The body uses different accessory breathing muscles for breathing in and breathing out.

Inspiration means breathing in or inhalation. The accessory muscles of inspiration lift the third, fourth, and fifth ribs to increase space for air in the lungs.

Accessory muscles of inspiration include:

  • the sternocleidomastoid
  • the upper trapexius
  • the serratus anterior
  • the latissimus dorsi
  • the iliocostalis thoracis
  • the subclavius

Expiration means breathing out or exhalation and is typically a passive process.

Accessory muscles of expiration include the:

  • internal intercostals
  • abdominal muscles
  • transversus
  • thoracis
  • subcostales
  • iliocostalis
  • quadratus lumborum
  • serratus anterior
  • serratus posterior inferior
  • latissimus dorsi

For a person in good health, the accessory muscles are not active during regular breathing.

However, they may use these muscles when taking a deliberately deep breath. For example, they can involve them when swimming underwater or forcefully expelling air to blow out birthday cake candles.

If someone has a condition that makes breathing more difficult, the body may automatically activate the accessory muscles during typical breathing. Different life stages may also influence accessory muscle breathing.

It is common to use the accessory muscle to help compensate for respiratory conditions leading to hypoxemia, a lower than typical level of oxygen in the blood, or hypercapnia, when the blood’s carbon dioxide level rises above typical levels.

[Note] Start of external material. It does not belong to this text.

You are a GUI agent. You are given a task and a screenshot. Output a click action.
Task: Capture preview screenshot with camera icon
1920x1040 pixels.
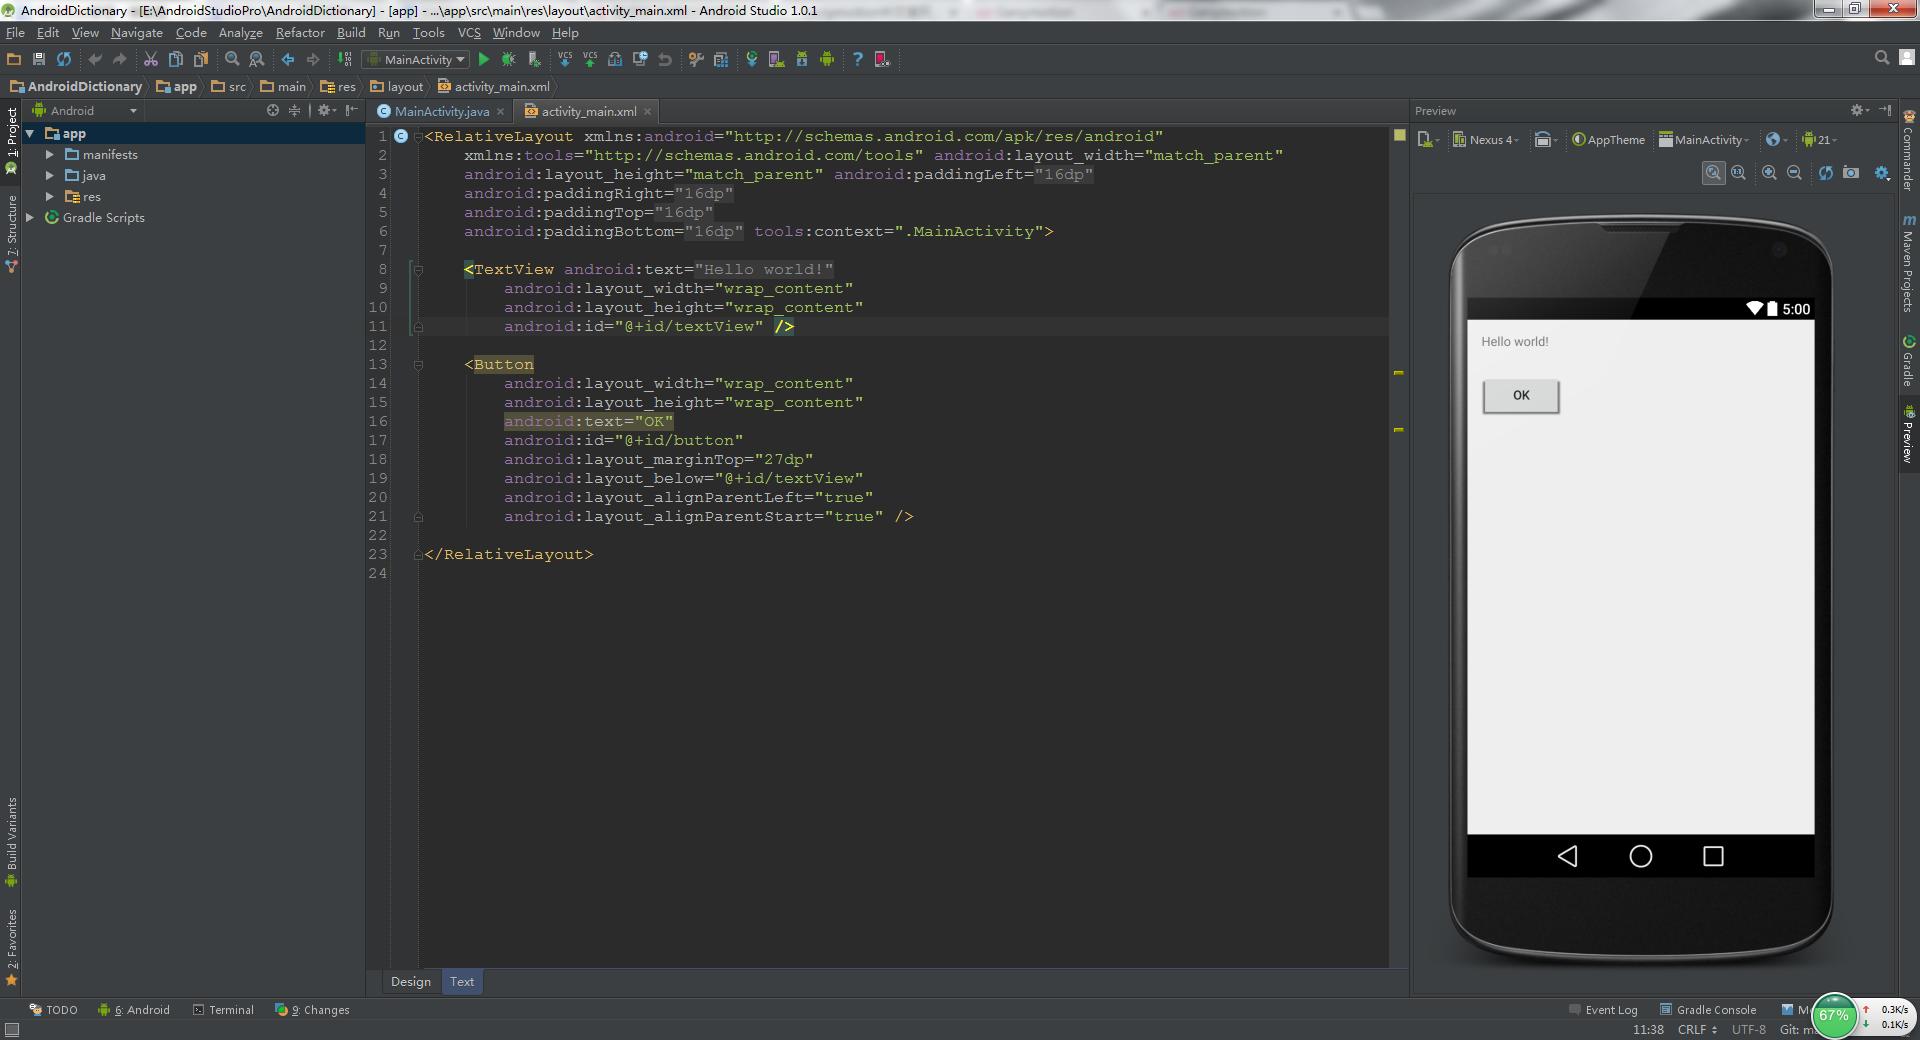click(1851, 173)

A person can also use the muscle for systemic conditions that lead to metabolic acidosis, which is when there is excessive acid in their bodily fluids.

COPD is an umbrella condition that makes it more difficult to breathe. It may force the body to activate accessory muscles for expiration.

A 2019 study reported that the diaphragm and intercostal muscles are at a disadvantage in people with COPD because the lungs over-inflate and air becomes trapped.

This leaves the muscles unable to move enough air into and out of the lungs, leading to the use of accessory muscles.

When examining a person with shortness of breath during end-of-life care, doctors look for abnormalities in their breathing rate.

Research shows that these physical signs include the activation of accessory muscles. In some cases, a person’s typical breathing moments reverse. This means that when they inhale, their chest contracts, and when they exhale, their chest expands.

Additionally, the area between their ribs and neck can sink in when they try to breathe in.

A 2022 review discussed the unique condition of newborns in terms of respiratory muscle function.

The researchers explained that the diaphragm of a newborn is not as strong and more likely to fatigue compared with that of an older child or adult.

When this fatigue sets in, the newborn’s body recruits the accessory muscles to help them keep breathing.

A 2019 study explains that the breathing of young children under general anesthesia can deteriorate more dramatically than in adults. This is because they cannot control their breathing to the same extent.

Young children are also more prone to:

  • losing oxygen from their blood
  • airway obstruction
  • fatigue or collapse of the lung

Additionally, their intercostal muscles are not yet properly developed, so they are not as effective in their role as breathing accessory muscles.

If a person appears to be working harder than usual to breathe, it is important to contact a doctor as soon as possible. The doctor will aim to find and treat any underlying causes.

If a person with COPD is using their accessory muscles to help them breathe, their doctor may recommend a technique called pursed-lip breathing.

This breathing technique may help them breathe out more effectively and eventually reduce the reliance on their accessory muscles.

Accessory muscle breathing means using muscles other than those people typically use for breathing to take in and expel enough air.

The body uses certain muscles, including the diaphragm, for inhalation, whereas exhalation is more of a passive process.

Accessory muscle breathing may result from deliberate breathing practices or strenuous exercise. It may also be due to a health condition.

People should contact a doctor as soon as possible if a person appears to be working harder than usual to breathe.